======== TEXT BLOCK ========

The community has rallied to support the family and friends, including at a vigil in Strabane and a Mass in Aughnacloy.

But the harrowing reality is that people have already had to do this far too often. It is too early to conclude what caused this week's accident but the A5 has already earned a reputation for being the north's most dangerous road, with almost 50 deaths since 2007.

That was when plans to upgrade 58 miles of the road to dual carriageway were first announced. At that time the A5 - essentially the northern stretch of the main route from Dublin to Derry - was already inadequate for the volume of traffic it carried.

As an infrastructure project, the A5 Western Transport Corridor is of obvious strategic economic importance - a better road between Derry and Dublin benefits everyone - but the price being paid in lives lost makes the case for improving it even more urgent and compelling.

That there has been almost no progress since 2007 will be looked upon by many as an indictment of how poorly Northern Ireland is run.

The scheme was initially forecast to cost around £800 million, with the Dublin government contributing £400 million. Since then, the estimated bill has spiralled to £1.6 billion. It is impossible to see how this can now be paid for, given the squeeze on Stormont's finances.

========

TASK SET:
1 > Answer these about the passage on the A5 road:
(a) How many deaths has the A5 seen since 2007?
(b) How many miles of the road were to be upgraded to dual carriageway?
(c) How much was the Dublin government to contribute to the scheme?
2 > Write the next part of the passage on the A5 road, picking up after its last sentence.

======== RECORDS ========

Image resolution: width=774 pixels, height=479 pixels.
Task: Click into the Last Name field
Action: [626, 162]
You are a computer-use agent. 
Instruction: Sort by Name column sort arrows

========
======== RECORDS ========

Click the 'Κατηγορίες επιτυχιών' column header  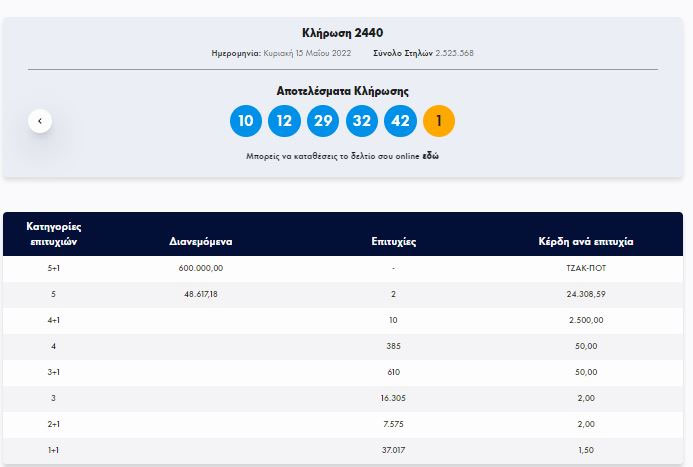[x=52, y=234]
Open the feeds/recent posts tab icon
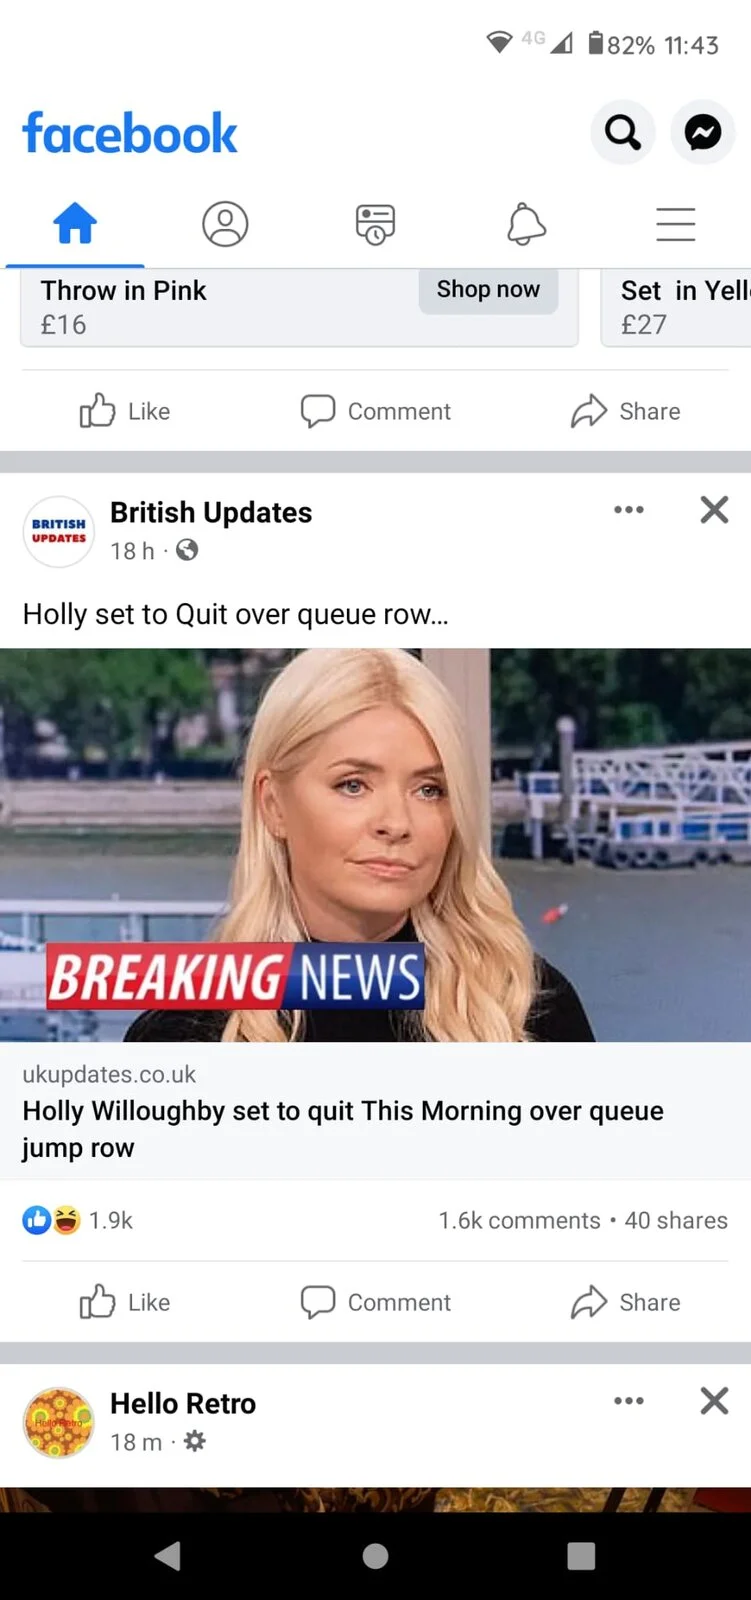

========
======== RECORDS ========

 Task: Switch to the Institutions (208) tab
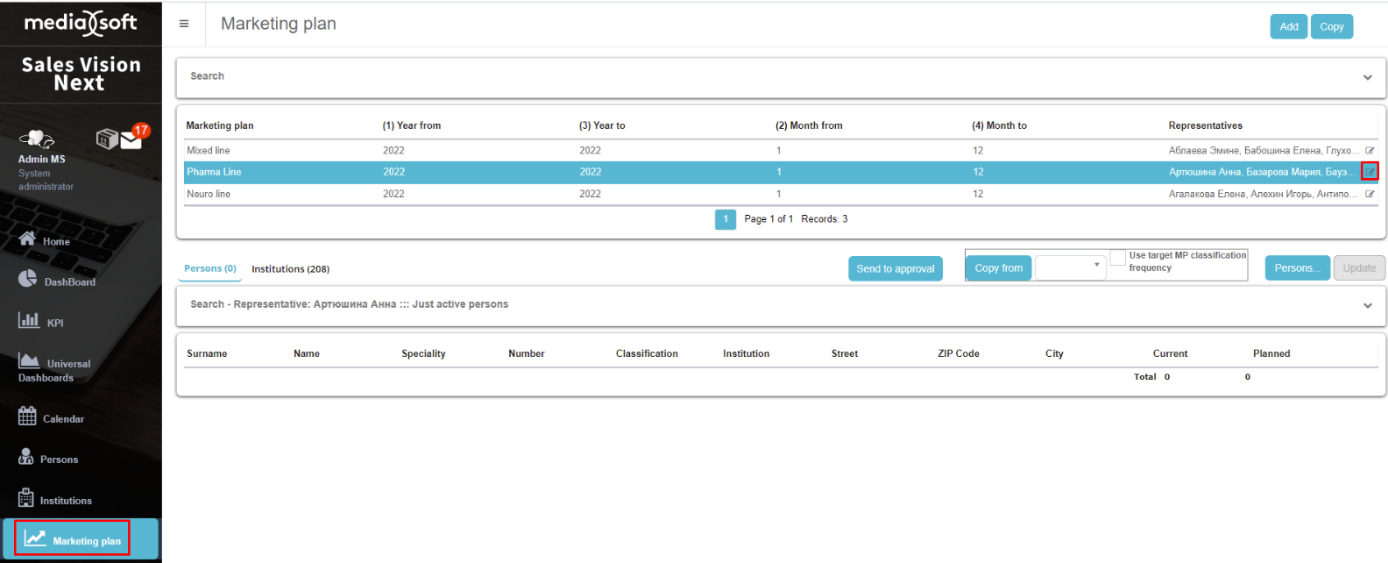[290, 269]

========

ANSWER SET:
1 >
(a) Almost 50.
(b) 58 miles.
(c) £400 million.

2 >
As well as funding issues, plans to upgrade the A5 have been beset by endless public consultations, legal rows and planning wrangles. A Planning Appeals Commission public inquiry is due to re-open on May 15.

While dualling the A5 should remain the ambition, this should not be prioritised at the expense of making smaller improvements at blackspots.

As Enough is Enough, an A5 campaign group born out of the death toll felt by the Tyrone GAA family, has said, there are "mitigating road improvements that might start saving lives now". This could include better lighting, road markings and signs at key locations.

Work on these measures should start immediately.